Brief => Rewrite everything from the line containing "You are a computer-use" down to the end of the listing, replacing "Image resolution" with "Screen resolution" and keeping all else unchanged. Leave the pictures out of your answer.

** START Listing **

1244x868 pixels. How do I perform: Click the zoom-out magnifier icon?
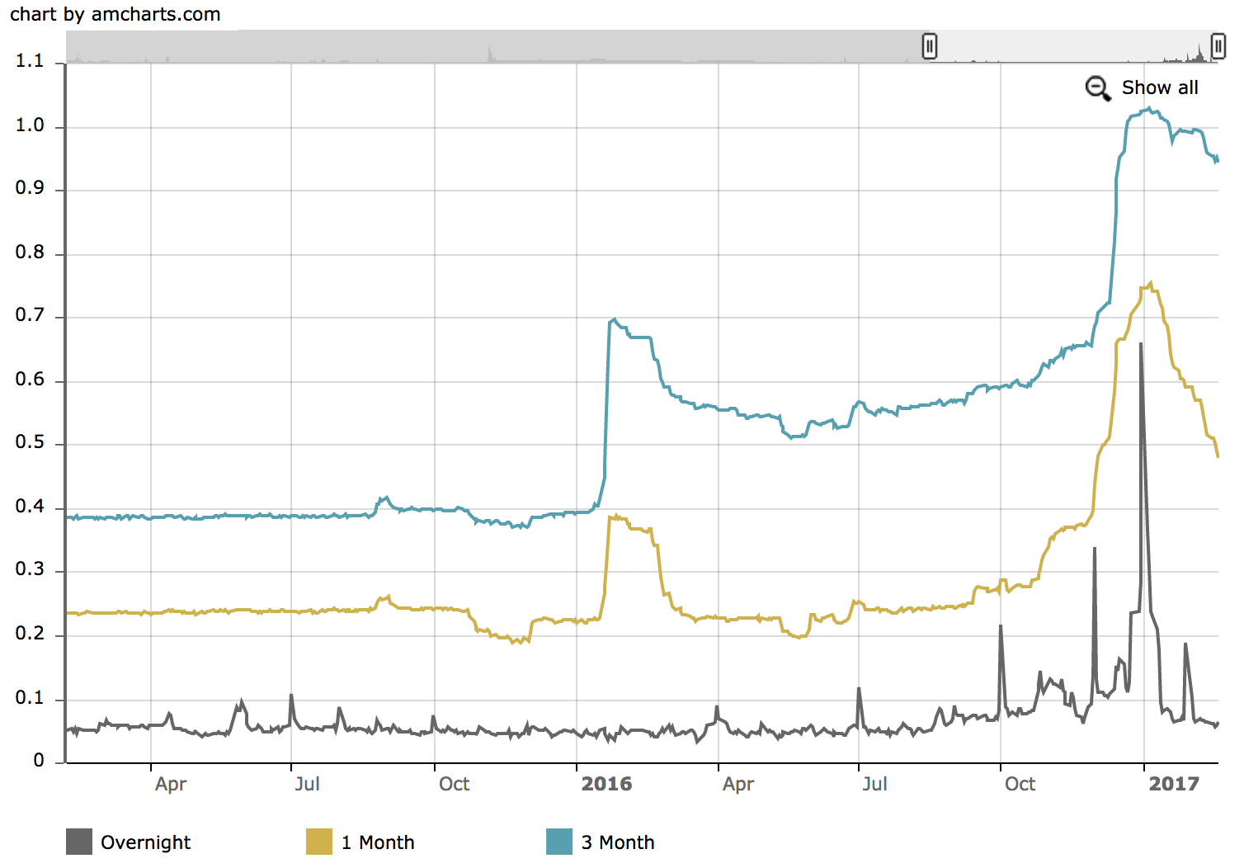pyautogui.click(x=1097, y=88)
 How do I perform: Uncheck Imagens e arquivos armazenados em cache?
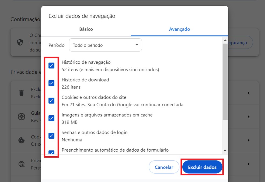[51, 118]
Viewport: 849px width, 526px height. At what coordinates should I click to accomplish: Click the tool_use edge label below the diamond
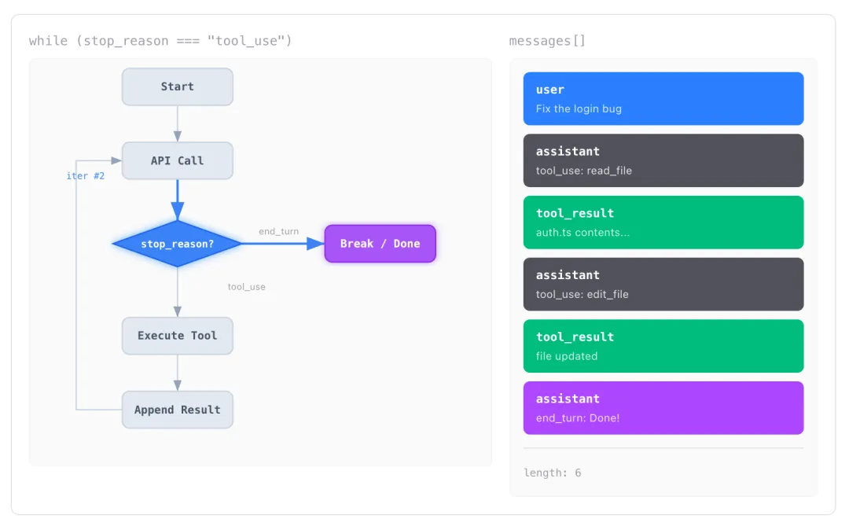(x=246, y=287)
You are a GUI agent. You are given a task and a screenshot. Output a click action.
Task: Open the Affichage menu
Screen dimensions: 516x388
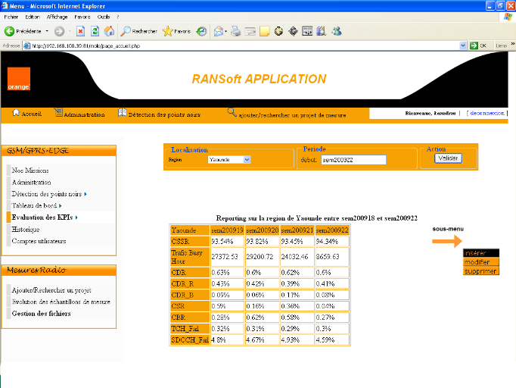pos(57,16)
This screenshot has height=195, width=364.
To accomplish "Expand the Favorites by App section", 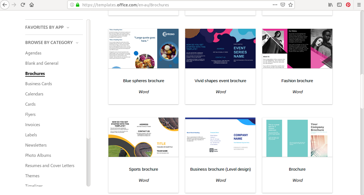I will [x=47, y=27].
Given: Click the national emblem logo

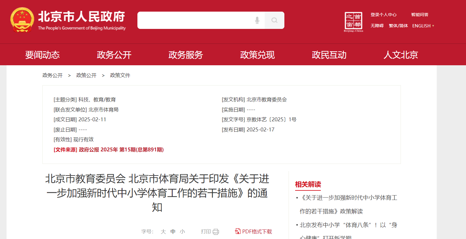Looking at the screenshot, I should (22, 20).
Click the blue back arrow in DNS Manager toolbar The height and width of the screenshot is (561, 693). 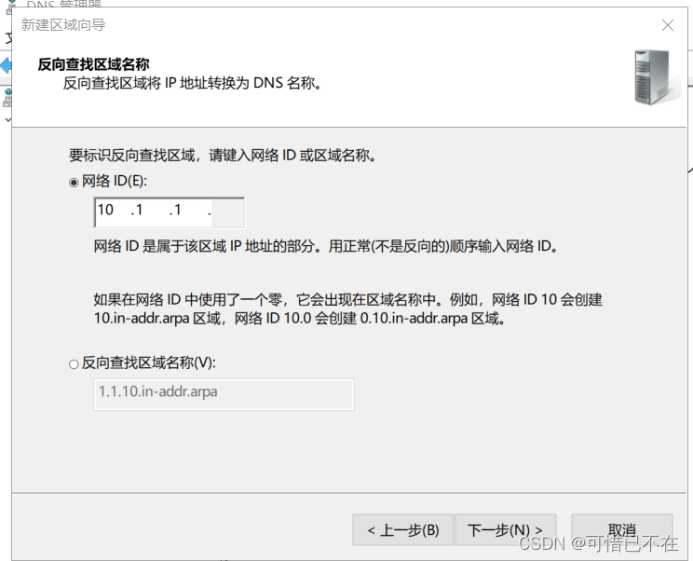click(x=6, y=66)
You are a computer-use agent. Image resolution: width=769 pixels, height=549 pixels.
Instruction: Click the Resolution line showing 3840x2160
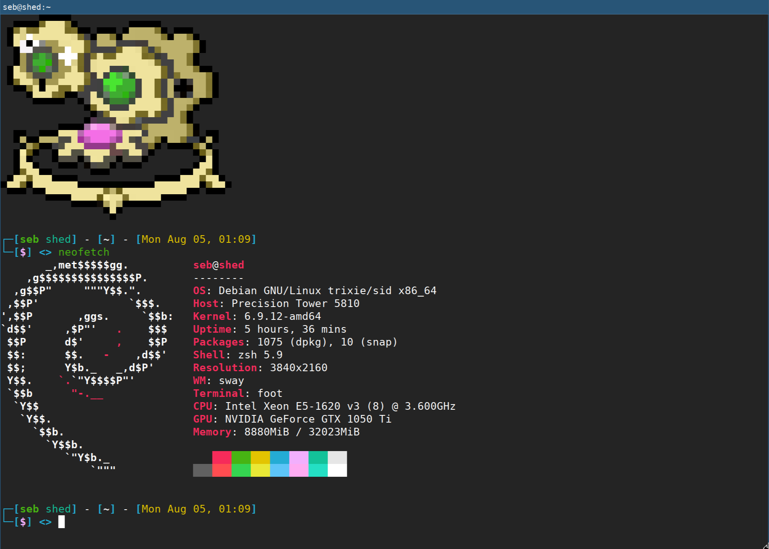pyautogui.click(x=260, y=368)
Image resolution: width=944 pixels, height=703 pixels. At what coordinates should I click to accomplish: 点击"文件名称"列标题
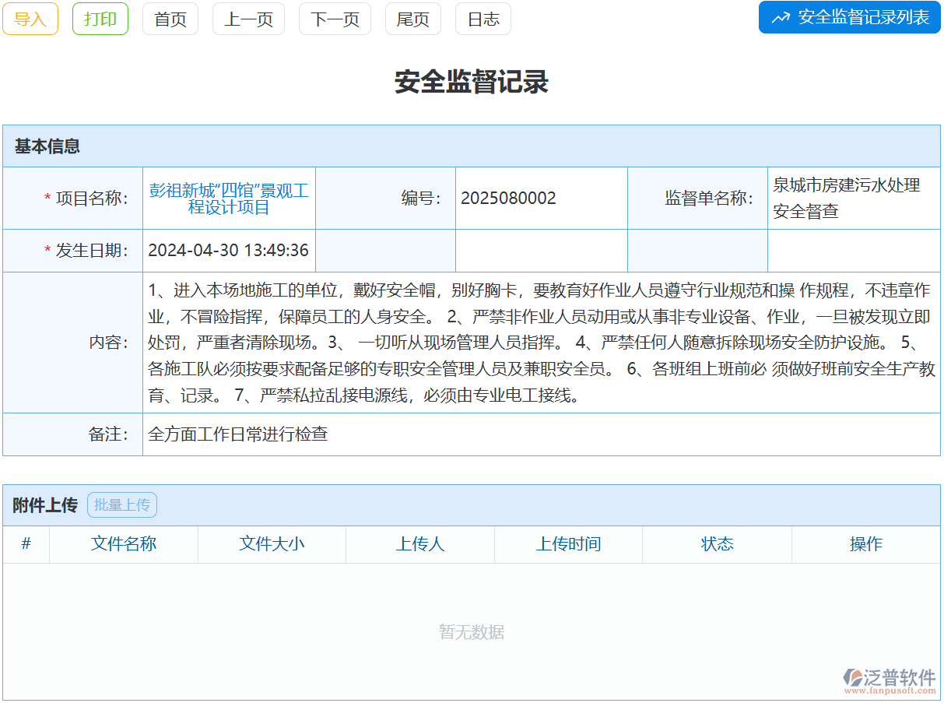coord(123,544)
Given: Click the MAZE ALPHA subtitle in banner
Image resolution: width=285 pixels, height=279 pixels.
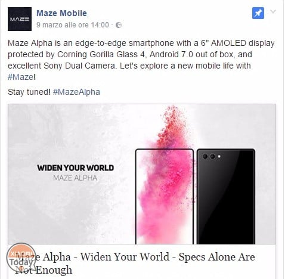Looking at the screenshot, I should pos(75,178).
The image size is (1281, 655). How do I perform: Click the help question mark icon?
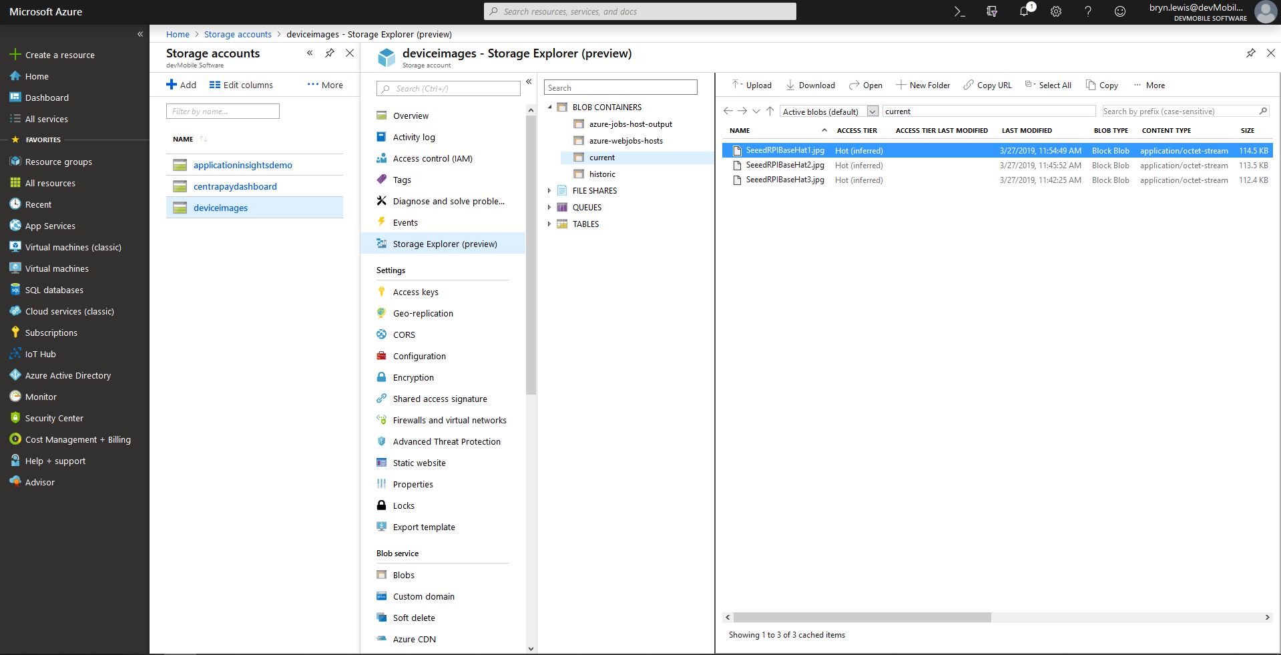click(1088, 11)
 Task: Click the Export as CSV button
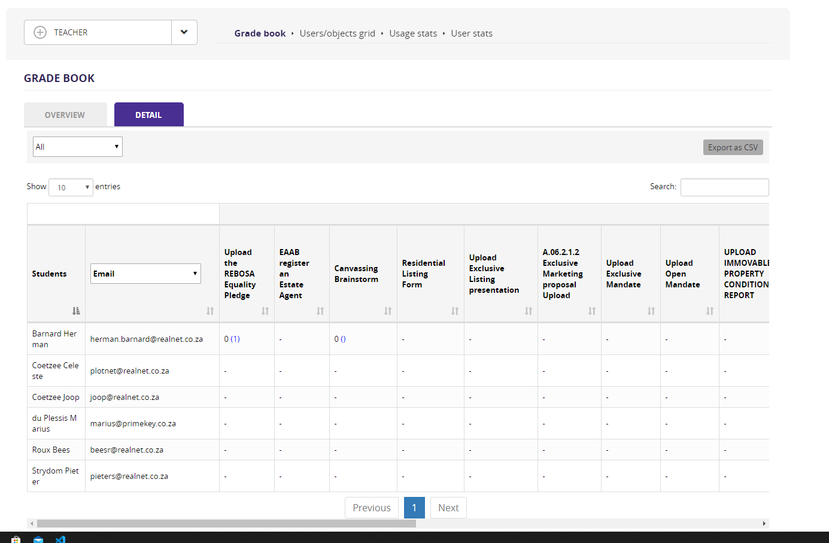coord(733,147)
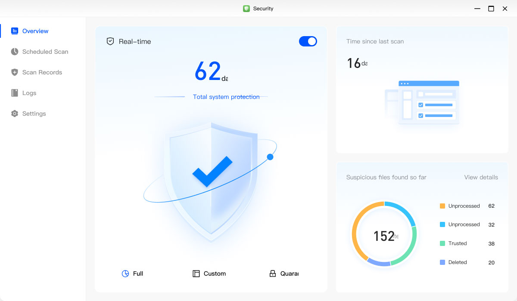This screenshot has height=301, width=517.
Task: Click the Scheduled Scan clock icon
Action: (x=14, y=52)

** END Listing **

Complete response =>
You are a computer-use agent. Screen resolution: width=769 pixels, height=549 pixels.
Instruction: Click the Resolution line showing 3840x2160
pyautogui.click(x=260, y=368)
Screen resolution: width=944 pixels, height=703 pixels. At what coordinates should I click to accomplish: 点击"文件名称"列标题
coord(123,544)
Given: Click the MAZE ALPHA subtitle in banner
Screen resolution: width=285 pixels, height=279 pixels.
Looking at the screenshot, I should pos(75,178).
The image size is (1281, 655). How do I perform: Click the help question mark icon?
click(1088, 11)
 Task: Click the Export as CSV button
coord(733,147)
This screenshot has height=301, width=517.
Task: Click the Scheduled Scan clock icon
Action: (x=14, y=52)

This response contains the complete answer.